資格者代理人による本人確認情報制度

登記申請をする際、登記識別情報を提供(登記済証を提出)しなければならないときで、これらの書類を提供または提出できない場合、事前通知制度を利用して登記の申請手続きをすることが可能です。

 

→ 事前通知制度についてはこちら

 

しかし、資格者代理人による本人確認情報制度を利用すれば、事前通知制度を省略して登記の申請手続きができます。

 

資格者代理人による本人確認情報制度とはどのような制度なのか、その詳細について説明していきます。

 

 

 

【@.本人確認情報とは】

 

 

登記申請をする際、登記識別情報を提供できない(登記済証を提出できない)ときに資格者代理人(司法書士など)によって提供される本人確認情報とは、申請人が登記申請権限のある登記名義人であることを確認できる事項が記載されている情報(書面)のことをいいます。

 

登記申請を代理する資格者代理人は、まず、申請人となる登記名義人と直接面談し、登記名義人であることを確認できる事項を聴取しながら本人確認を行います。その後、聴取した上記事項の内容を書面上に記載して本人確認情報を作成していくのです。

 

本人確認情報制度も、申請人となる登記名義人の本人確認を行ったうえで登記の申請手続きがなされる点では事前通知制度と共通しています。
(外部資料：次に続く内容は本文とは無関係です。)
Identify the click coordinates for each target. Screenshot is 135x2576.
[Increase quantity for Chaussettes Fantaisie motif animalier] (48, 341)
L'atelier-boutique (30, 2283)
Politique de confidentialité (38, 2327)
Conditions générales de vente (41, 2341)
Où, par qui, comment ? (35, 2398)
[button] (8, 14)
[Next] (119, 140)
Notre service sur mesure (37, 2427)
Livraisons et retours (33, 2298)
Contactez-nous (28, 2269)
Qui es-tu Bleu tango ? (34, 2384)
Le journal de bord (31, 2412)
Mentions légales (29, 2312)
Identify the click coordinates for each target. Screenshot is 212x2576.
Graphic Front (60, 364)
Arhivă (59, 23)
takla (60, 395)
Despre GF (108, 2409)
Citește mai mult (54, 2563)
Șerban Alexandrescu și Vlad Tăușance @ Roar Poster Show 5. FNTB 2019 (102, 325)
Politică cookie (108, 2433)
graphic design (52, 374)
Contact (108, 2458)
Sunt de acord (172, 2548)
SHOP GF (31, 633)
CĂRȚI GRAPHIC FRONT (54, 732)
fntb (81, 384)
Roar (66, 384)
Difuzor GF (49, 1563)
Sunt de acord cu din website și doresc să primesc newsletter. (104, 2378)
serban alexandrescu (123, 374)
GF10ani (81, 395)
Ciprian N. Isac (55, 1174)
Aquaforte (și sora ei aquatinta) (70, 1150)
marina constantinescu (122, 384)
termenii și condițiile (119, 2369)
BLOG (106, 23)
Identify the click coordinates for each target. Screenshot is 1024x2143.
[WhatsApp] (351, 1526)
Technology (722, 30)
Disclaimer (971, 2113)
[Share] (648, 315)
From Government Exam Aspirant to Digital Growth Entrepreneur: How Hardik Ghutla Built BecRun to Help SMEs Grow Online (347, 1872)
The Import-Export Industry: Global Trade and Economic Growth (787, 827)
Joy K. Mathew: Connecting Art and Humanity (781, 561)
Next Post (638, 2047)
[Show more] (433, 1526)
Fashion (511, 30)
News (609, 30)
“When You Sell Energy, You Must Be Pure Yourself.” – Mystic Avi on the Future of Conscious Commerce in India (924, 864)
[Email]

しかし、事前通知制度の場合は、登記官側で本人確認が行われるのに対し、本人確認情報制度の場合は、資格者代理人側で行われる点が異なります。

 

 

 

【A.本人確認情報に記載してその情報を明らかにすべき事項】

 

 

本人確認情報を提出して資格者代理人が登記申請をするには、申請人が登記申請権限のある登記名義人であることを確認できる情報を提供し、その内容を登記官から相当と認めてもらう必要があります。

 

そこで、本人確認情報制度によって資格者代理人が登記申請を行う際、以下の内容を明らかにしたうえで、本人確認情報に記載して提供しなければなりません。

 

  • 資格者代理人が申請人と面談した日時、場所、その状況 
  • 資格者代理人が申請人の氏名を知っており、なおかつ面識があるときは、その旨およびその面識が生じた経緯

 

※  申請人の氏名を知り、面識があるときとは、以下の場合を指します。

  1. 資格者代理人が、本人確認情報制度を利用して登記申請するときより3ヶ月以上前に、その申請人について資格者代理人として本人確認情報を提供して登記の申請をした場合 
  2. 資格者代理人が本人確認情報制度によって行う登記申請の依頼を受ける以前から、当該申請人の氏名および住所を知っていて、なおかつ、その申請人と親族関係または1年以上にわたる取引関係その他安定した継続的な関係の存在がある場合

  • 資格者代理人が申請人の氏名を知らなかったり、面識がなかったりする場合、その申請人が申請権限を有する登記名義人であることを確認するために提示を受けた本人確認書類の内容及び申請人が申請権限を有する登記名義人であることを認めた理由

 

 

 

【B.本人確認の書類】

 

 

資格者代理人が本人確認情報を作成して登記申請を行う際において、申請人と面識がない場合、面談のときに申請人が申請権限のある登記名義人であることを確認できるための書類の提示を受けて本人確認を行います。

 

資格者代理人が申請人と面談する際、提示を受けて確認しなければならない書類の種類は、以下のとおりです。

 

【@.1種類の書類の提示を受けて確認可能な場合】

 

運転免許証、個人番号カード、住民基本台帳カード、パスポートなどの顔写真付きの書類の場合、1種類の書類の提示を受ければ申請人の本人確認が可能です。

 

 

【A.2種類以上の書類の提示を受けることで確認できる場合】

 

国民健康保険や健康保険の被保険者証、後期高齢者医療の被保険者証、年金手帳などの各種保険証や手帳などのなかから2種類以上の書類の提示を受ければ、申請人の本人確認が可能となります。

 

この場合、提示された書類に申請人の氏名、住所、生年月日の記載がなければなりません。

 

 

【B.官公庁またはそれに準ずる機関からの発行書類と組み合わせて確認できる場合】

 

Aに該当する書類1通と官公庁またはそれに準ずる機関から発行される書類1通の計2通以上の書類の提示を受けることによって、申請人の本人確認ができます。

 

この場合もAと同様、提示書類に申請人の氏名、住所、生年月日の記載がなければなりません。

 

なお、資格者代理人が本人確認情報を作成して登記申請を行う際、本人確認情報と上記の本人確認の書類のコピーを一緒に提出して手続きするのが通常です。